**Tarefas**
- A) Responda a estas perguntas sobre o texto a respeito das polêmicas na publicidade:
(i) Quem estava na campanha do #mimimi?
(ii) Segundo o texto, onde estão sempre os vilões de uma agência?
(iii) Com quem o texto diz ter discutido a campanha do Boticário?
- B) Prossiga o texto sobre as polêmicas na publicidade a partir do ponto em que ele termina.

**Texto**

Fazendo escolhas.

O brasileiro parece ter gostado mesmo dessa coisa de criticar propagandas. São cada vez menores os espaços entre as polêmicas com peças que ofendem algum grupo. Implodiram a campanha do #mimimi com a Preta Gil (o que foi bacana!), reclamaram da peça que ilustra a postagem de hoje, foi aquele auê crente com a campanha do Boticário no dias dos namorados… já escrevi bastante sobre minhas reservas com esse modelo de premiar reclamação, agora quero falar de outra coisa: como a publicidade vai vencer esses percalços e sair fortalecida disso. Spoiler: quando a publicidade vence, todos perdem.

Ação e reação. O Universo faz questão de manter essa regra sólida e confiável na nossa existência. Se essa nova geração de reclamões de redes sociais vai se mobilizar para regulamentar o que é aceitável ou não na propaganda, faz sentido que a propaganda comece a tirar vantagem disso. E é até bom que tenham dado esse chacoalhão no mercado: a publicidade começava a sofrer as dores do crescimento nesse admirável mundo novo de comunicação e ofensa instantâneas. Nunca foi tão fácil mudar de canal (e mídia). Nunca fomos expostos a tanta propaganda ao mesmo tempo.

Excesso de exposição a qualquer coisa tende a torná-la paisagem. Se a relação da publicidade com o público estava ficando previsível, nada como algo novo para apimentar o caso. Hoje em dia está mais fácil gerar polêmicas, estamos um tanto quanto saturados de aspiração explícita (começa-se a perceber um cansaço no modelo de pessoa bonita/famosa segurando uma embalagem para a câmera), mas um bom motivo para se sentir superior a outros seres humanos ainda não saiu de moda. E se tem algo que a indústria da comunicação publicitária não tem o menor pudor de fazer, é dar ao público justamente o que ele quer.

Lembro de discutir o assunto da campanha do Boticário com a Sally recentemente. Ela parecia certa que aquilo foi feito com a clara intenção de gerar polêmica, eu ainda tinha minhas dúvidas: de boas intenções a criação de uma agência está cheia (para quem não sabe, os vilões estão sempre no marketing, não na criação). Não duvido que essa campanha foi vendida para a empresa como uma “forma de rejuvenescer a marca, gerando atributos positivos de aceitação e criando uma voz para uma empresa que não parecia ter muito a dizer”. Claro que na prática a gente enfeita ainda mais o pavão e não diz nada negativo assim, mas eu percebo como o conceito pode ter avançado sem a NECESSIDADE da polêmica.

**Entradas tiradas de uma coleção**
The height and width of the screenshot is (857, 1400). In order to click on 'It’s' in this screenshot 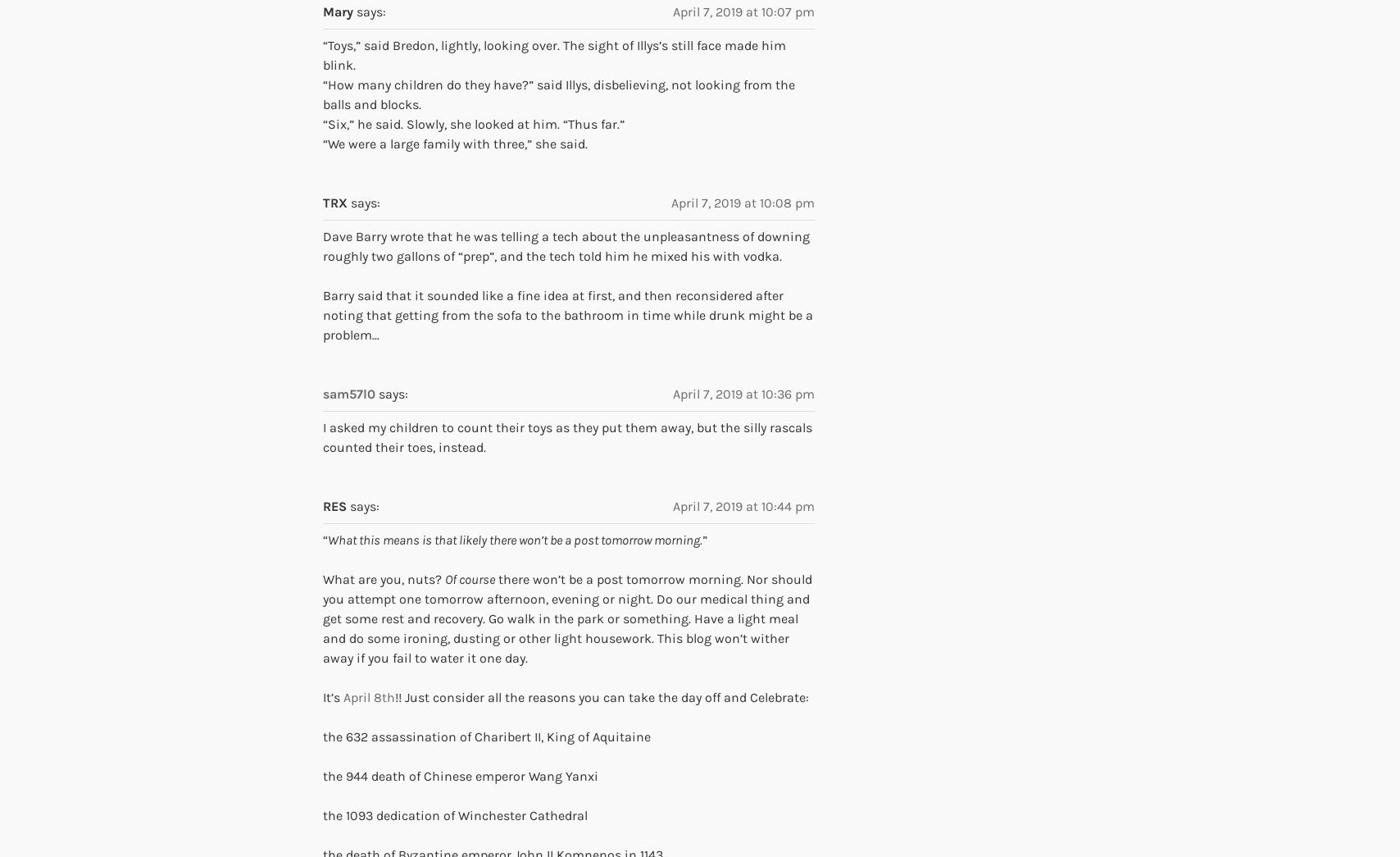, I will do `click(333, 696)`.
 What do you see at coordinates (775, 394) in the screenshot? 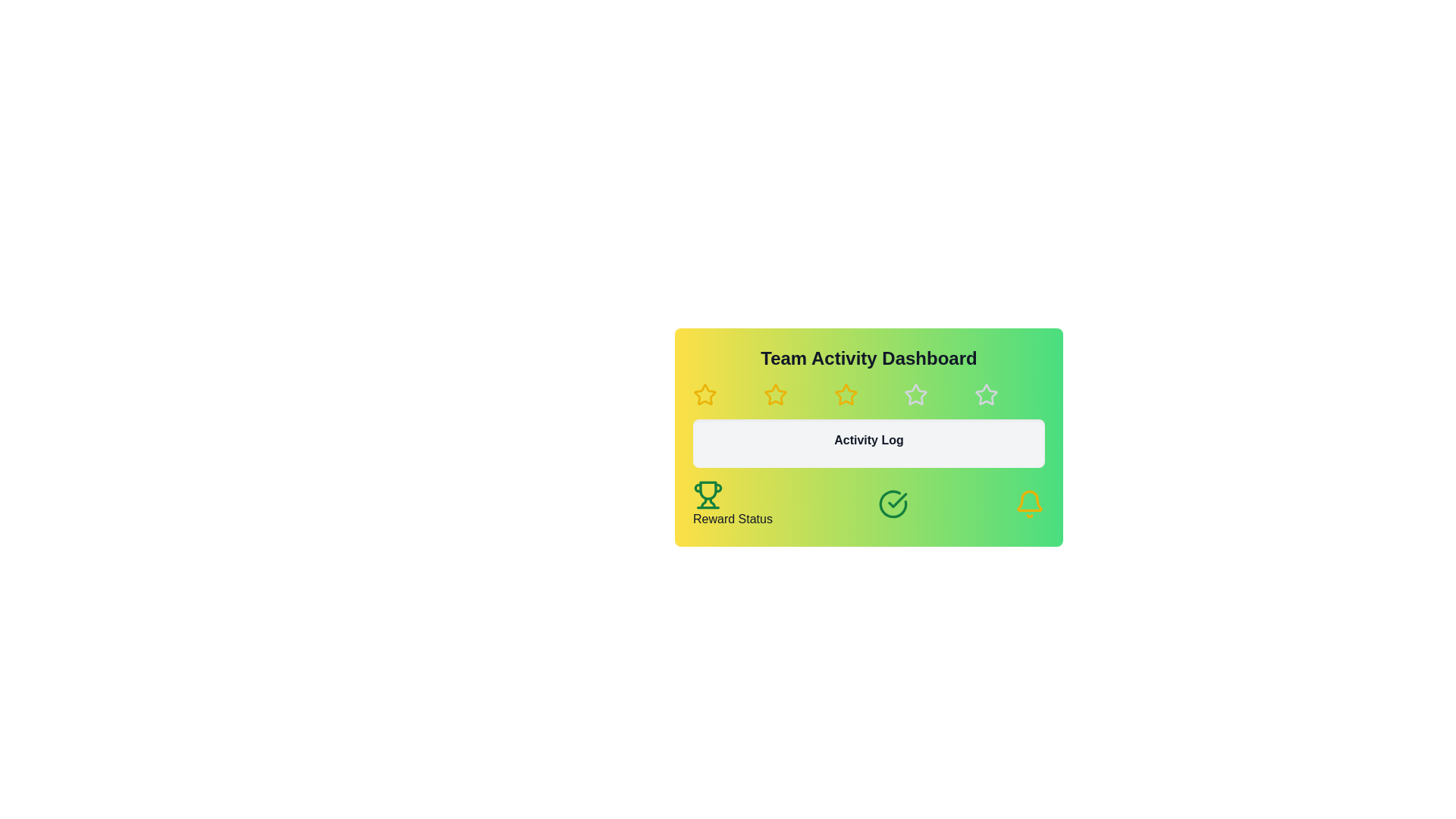
I see `the second star-shaped icon from the left in a row of five stars on the 'Team Activity Dashboard'` at bounding box center [775, 394].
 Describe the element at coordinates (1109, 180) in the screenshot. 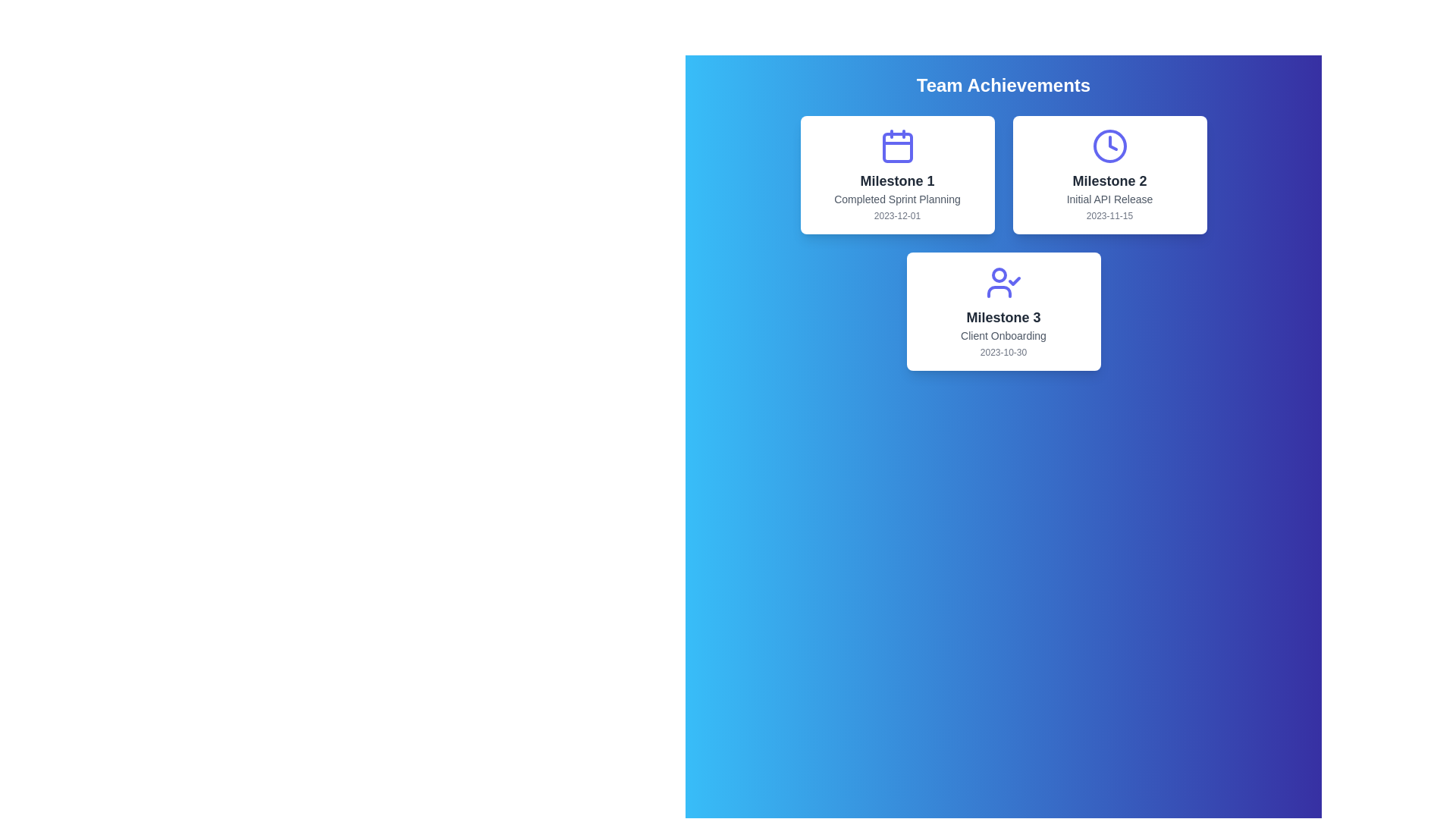

I see `the text label that displays 'Milestone 2', which is located in the second milestone card at the top-right of the milestone grid` at that location.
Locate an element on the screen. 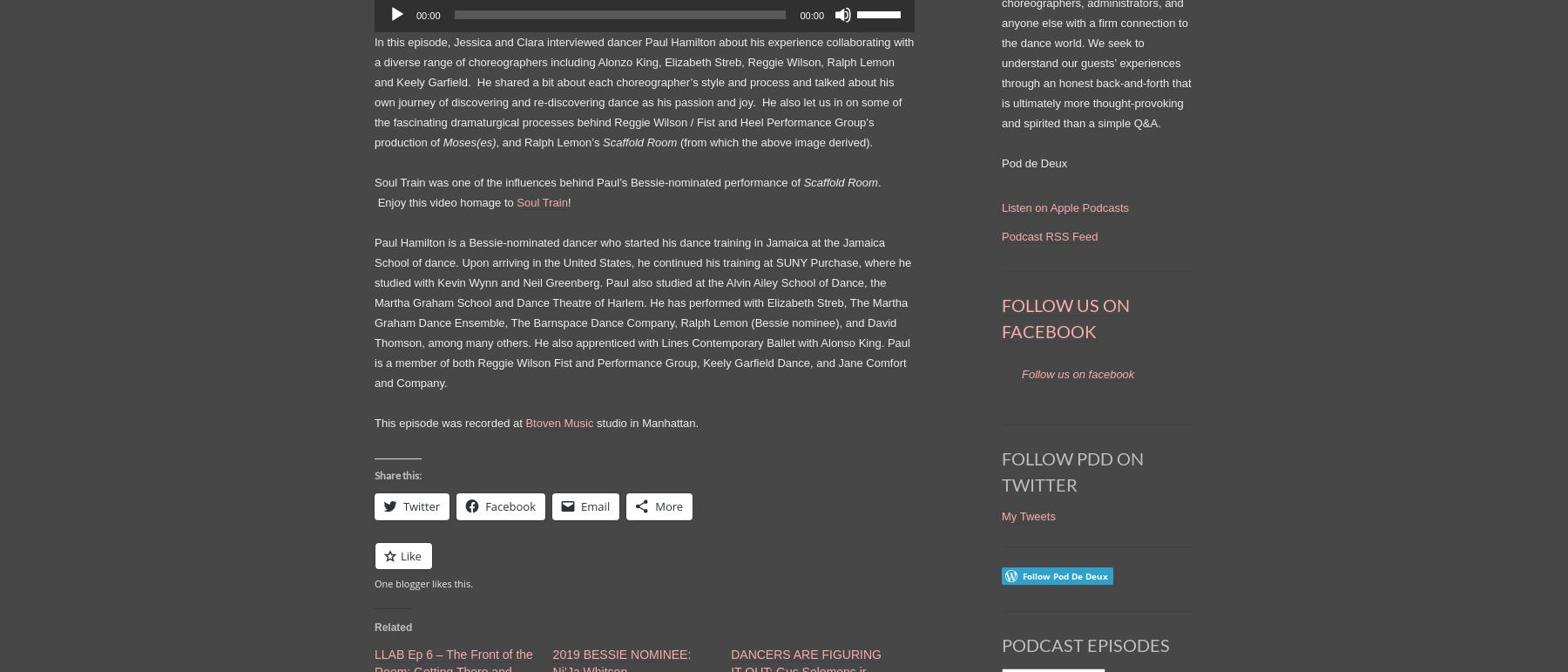 Image resolution: width=1568 pixels, height=672 pixels. ', among many others. He also apprenticed with Lines Contemporary Ballet with Alonso King. Paul is a member of both Reggie Wilson Fist and Performance Group, Keely Garfield Dance,' is located at coordinates (640, 351).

**Respostas**
- A)
(i) A Preta Gil.
(ii) No marketing, não na criação.
(iii) Com a Sally.

- B)
Tanto que até funcionou pra mim. De uma marca “vazia”, o Boticário se tornou uma “moderninha”. É um atributo. Como eu acho o fim da picada regular a genitália alheia, todo o resto virou mais ruído que mensagem. Mas o objetivo além de polemizar é notável. O que as pessoas parecem não entender é que propaganda é um dos braços da comunicação da empresa com o mercado, e que a empresa (em tese) sempre quer algo além de simples atenção. Marca que só aparece sem se posicionar de alguma forma fica dependente demais de áreas onde qualquer um com estrutura parecida pode se destacar mais ainda. Se a empresa só depender de vender produtos baratos, alguém dá um jeito de vender mais barato. Se só se preocupa em estar disponível em vários pontos de venda, alguém consegue gerenciar melhor a logística… até mesmo quem se foca em vender o melhor produto ainda pode quebrar a cara com concorrentes melhorando seus padrões de qualidade. O que é difícil mesmo de quebrar se você sabe o que está fazendo é a comunicação. Dessas áreas clássicas do marketing, o P de Propaganda é o que menos depende de “engenheiros e técnicos”.

Tudo isso para dizer o seguinte: eu ainda acho que não é o caso de procurarem polêmica pela polêmica nas campanhas atuais, mas estamos caminhando nesse sentido. Até porque a polêmica tem um poder incrível: o de empurrar sua marca rede social afora sem você precisar pagar por isso. Com virtualmente todas as redes sociais tornando-se profissionais na área de publicidade, começa-se a perceber que não vai ser tão barato quanto já foi fazer campanhas de massa. As mídias tradicionais sentiram o baque e começaram a reduzir seus preços, as online estão na crista da onda cobrando cada vez mais caro. Uma hora isso se equilibra e a verdadeira diferenciação delas vai ser no quão específico se é na hora de servir uma propaganda para as pessoas certas.

Anuncie da TV e um mundo de pessoas vai ver o que você tem pra mostrar, mas com pouco controle sobre quem são essas pessoas. Anuncie na internet e você provavelmente sabe a cor da roupa íntima das pessoas que estão vendo sua mensagem. Claro que tem que saber fazer direito, mas essa tendência de apontar a propaganda para a pessoa certa veio pra ficar. O que me surge como uma possibilidade aqui é uma subversão do sistema: mandar a propaganda pra pessoa “errada”.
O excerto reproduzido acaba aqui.